My aim here is not to pick one of the hypothesis from the above two lists; I am fairly confident that the true explanation is one that I have not thought of. I'm merely pointing out that it isn't satisfactory to say there is sufficient evidence to support the hypothesis that one set of samples were handled more often than the other, when in fact there is no such evidence. The most your argument could support is the case that there was something wrong with the methodology of all these studies - and many others before them - and I'm saying that if this sort of thing keeps going wrong then it would be more than worthwhile to try to figure out exactly what this common methodological error is so that it can be avoided in the future.

You can't just keep throwing anomalous scientific results in the bin marked "I don't know, something must have gone wrong, maybe we just imagined it" on the basis of arguments based on exclusion...or they'll end up like CFS patients...

Mark, I don't believe I'm comitting a logical fallacy. None of your 'improbable' other explanations make any sense. Many have been debunked already in the BWG FAQ and the rest is just grasping at straws. Anyone could come up with 1000 other possible explanations. I mean maybe a vaccine company kidnapped one of the delivery guys and spiked XMRV at the same amount in all of the WPI samples. Heck, I could even go further and claim not HIV, but XMRV might be the cause of AIDS because 'insert 500 pages of possible explanations'.

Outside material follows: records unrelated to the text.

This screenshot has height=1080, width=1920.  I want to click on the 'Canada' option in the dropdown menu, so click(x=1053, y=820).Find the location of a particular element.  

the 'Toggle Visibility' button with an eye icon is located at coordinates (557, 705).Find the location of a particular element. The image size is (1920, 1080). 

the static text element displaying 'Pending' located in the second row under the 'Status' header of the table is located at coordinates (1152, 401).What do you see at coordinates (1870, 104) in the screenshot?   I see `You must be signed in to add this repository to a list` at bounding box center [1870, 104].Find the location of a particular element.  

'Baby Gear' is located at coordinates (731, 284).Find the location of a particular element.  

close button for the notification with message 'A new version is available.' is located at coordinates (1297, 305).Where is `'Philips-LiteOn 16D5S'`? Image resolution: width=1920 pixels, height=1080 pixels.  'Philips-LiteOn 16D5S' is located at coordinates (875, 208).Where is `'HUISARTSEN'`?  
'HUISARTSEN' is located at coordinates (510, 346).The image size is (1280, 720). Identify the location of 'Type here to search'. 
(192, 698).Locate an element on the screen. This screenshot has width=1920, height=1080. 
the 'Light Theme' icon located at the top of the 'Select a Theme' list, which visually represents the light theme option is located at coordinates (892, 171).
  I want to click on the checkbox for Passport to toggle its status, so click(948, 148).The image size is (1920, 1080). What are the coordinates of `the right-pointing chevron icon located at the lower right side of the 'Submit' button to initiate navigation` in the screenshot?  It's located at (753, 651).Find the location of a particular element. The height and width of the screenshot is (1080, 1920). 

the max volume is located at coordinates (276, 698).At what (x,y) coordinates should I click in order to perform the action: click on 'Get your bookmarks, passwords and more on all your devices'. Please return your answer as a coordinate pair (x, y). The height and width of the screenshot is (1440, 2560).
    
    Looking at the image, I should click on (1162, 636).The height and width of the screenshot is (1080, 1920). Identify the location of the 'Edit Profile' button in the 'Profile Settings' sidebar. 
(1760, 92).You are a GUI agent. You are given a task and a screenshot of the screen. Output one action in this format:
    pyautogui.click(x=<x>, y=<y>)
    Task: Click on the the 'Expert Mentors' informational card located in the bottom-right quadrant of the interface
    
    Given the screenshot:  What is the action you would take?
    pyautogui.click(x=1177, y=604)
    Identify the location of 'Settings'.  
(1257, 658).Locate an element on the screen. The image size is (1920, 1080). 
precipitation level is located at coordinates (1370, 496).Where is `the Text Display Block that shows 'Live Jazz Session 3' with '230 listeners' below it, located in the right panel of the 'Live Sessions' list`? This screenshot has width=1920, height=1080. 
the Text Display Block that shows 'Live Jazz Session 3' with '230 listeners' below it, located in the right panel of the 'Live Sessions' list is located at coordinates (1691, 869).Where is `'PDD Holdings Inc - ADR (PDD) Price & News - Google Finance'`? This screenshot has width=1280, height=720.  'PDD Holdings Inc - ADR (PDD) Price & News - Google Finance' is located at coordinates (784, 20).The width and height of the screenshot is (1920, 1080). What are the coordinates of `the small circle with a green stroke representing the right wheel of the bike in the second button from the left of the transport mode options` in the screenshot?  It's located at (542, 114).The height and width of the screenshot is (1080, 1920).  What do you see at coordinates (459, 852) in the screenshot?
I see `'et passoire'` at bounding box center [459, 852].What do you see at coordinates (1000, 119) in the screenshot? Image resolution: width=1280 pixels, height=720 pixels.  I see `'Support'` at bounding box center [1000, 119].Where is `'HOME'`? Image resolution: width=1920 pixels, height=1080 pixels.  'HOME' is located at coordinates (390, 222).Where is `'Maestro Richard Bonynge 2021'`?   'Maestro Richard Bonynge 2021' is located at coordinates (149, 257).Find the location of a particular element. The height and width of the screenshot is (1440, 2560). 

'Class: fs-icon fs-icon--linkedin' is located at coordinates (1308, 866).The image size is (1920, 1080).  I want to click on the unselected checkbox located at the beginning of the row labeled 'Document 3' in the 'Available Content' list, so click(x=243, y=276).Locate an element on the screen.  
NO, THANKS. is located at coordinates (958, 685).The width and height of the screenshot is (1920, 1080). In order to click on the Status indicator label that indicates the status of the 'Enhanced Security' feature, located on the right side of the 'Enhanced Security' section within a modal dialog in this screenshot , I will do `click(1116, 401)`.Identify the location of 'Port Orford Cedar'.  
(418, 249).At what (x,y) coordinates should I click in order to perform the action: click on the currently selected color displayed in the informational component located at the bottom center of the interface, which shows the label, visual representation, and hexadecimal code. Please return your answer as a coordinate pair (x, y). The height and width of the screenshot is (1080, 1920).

It's interesting to follow your argument though, let's assume Mikovits was able to distinguish patients from controls in the BWG study. Anyone could claim that it still doesn't tell anything by using your same 'improbable other explanations'. I mean maybe their sample delivery guy was kidnapped again, but now by a big pharm company that produces anti-retrovirals. The list with other 'improbable other explanations' goes on and on...... Heck, no paper means anything anymore because there are countless 'improbable other explanations'.

I guess I'll never convince you, but there is overwhelming evidence to support that XMRV is a contaminant. A couple of months ago I would agree with you about the sampling issue. However, the BWG results were the final nail in the coffin for me. Even Mikovits hasn't disputed those results and I believe that says enough.

It may be still interesting to know why/how the samples were handled differently, but we'll probably never know the reason. In the worst case scenario, scientist aren't going to admit they commited fraud. In the scenario they were 'just' sloppy they're not going to commit it either.